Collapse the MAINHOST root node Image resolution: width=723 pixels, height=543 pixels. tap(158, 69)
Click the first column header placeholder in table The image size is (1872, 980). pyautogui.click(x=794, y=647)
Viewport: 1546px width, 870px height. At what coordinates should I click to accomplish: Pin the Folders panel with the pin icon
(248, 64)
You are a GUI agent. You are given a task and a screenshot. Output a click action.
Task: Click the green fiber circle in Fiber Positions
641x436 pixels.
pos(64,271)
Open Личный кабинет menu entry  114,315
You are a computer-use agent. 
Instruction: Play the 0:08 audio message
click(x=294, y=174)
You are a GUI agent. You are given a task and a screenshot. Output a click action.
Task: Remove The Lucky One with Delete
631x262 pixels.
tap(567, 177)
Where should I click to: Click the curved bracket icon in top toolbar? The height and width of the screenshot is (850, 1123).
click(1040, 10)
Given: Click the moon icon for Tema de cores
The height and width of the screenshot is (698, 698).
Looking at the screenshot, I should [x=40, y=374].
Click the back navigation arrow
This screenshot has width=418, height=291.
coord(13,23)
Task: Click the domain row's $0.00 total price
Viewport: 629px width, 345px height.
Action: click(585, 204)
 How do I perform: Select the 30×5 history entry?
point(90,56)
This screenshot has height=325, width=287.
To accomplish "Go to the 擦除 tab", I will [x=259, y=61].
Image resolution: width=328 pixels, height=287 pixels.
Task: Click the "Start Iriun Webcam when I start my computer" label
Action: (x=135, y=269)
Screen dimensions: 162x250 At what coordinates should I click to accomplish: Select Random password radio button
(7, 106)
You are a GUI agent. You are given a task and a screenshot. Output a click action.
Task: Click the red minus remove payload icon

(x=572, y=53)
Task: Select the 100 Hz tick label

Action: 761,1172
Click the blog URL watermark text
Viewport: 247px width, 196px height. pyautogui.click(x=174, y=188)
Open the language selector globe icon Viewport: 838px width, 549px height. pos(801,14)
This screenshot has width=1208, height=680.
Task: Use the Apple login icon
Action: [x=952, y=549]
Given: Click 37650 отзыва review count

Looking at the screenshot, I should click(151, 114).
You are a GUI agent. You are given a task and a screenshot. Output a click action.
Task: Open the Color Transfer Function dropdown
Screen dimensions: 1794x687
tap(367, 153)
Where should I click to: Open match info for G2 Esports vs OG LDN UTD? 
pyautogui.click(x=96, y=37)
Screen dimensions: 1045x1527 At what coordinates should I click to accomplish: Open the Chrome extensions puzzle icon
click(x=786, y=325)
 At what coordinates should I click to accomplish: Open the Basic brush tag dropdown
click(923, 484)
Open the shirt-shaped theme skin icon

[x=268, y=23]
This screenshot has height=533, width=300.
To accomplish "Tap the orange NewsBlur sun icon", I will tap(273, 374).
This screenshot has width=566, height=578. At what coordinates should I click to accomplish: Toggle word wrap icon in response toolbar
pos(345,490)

» **Aim of the exercise**
How many lines of the listing above contain the word "Where"? Reply with the number alone.

» **Response to the task**
2